Arcade America is a 1996 platform game developed and published by 7th Level for Microsoft Windows and Macintosh.

==Plot==
Joey's band "Joey and the Monsters" is offered a deal to perform at Woodstock. The next day, the monsters try to wake Joey up, but he's a heavy sleeper. They decide to try blowing up his house in order to get him up in time, causing California to get destroyed and sending the monsters flying across America. Now Joey must travel across the US to save his friends and eventually make it to Woodstock in time.

==Gameplay==
The game stars Joey and his monsters. This is a side scrolling arcade platform game about traveling across America to find all of Joey's missing monsters.

==Development==
In the German version of Arcade America, German singer & songwriter Nina Hagen voices Joey's mother as well as three other characters; this was a selling point present in advertisements, and is featured on the front cover of the German version of the game.

==Reception==

Next Generation reviewed the Windows version of the game, rating it three stars out of five, and stated that "It's an interesting platform puzzler, and some of the challenges will surprise even the most adept gamer. Still, if you're looking for a good action title, there are better ones out there."

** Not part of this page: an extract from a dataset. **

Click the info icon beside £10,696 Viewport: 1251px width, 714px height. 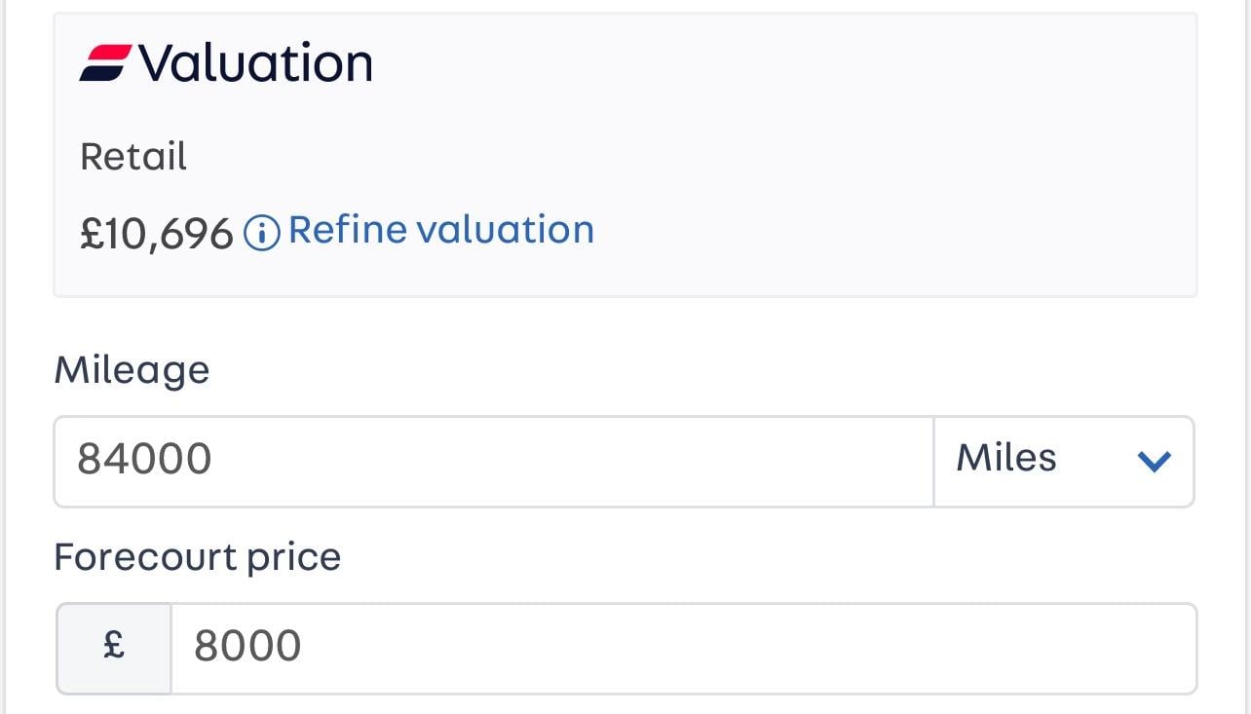pos(261,233)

German gaming magazine PC Joker gave the Windows version of Arcade America an overall score of 56%, praising the game's "cute" graphics that are "animated with care", as well as the game's humor, but criticized the game's "limited" longevity and 'unoriginal' gameplay, summarizing the game as "getting the character from the bottom to the top of the screen without getting hurt". PC Joker praised Nina Hagen's "first-class" voiceover work and Arcade America's overall "witty" presentation, but expressed that while visually and aurally appealing, Arcade America is "boring".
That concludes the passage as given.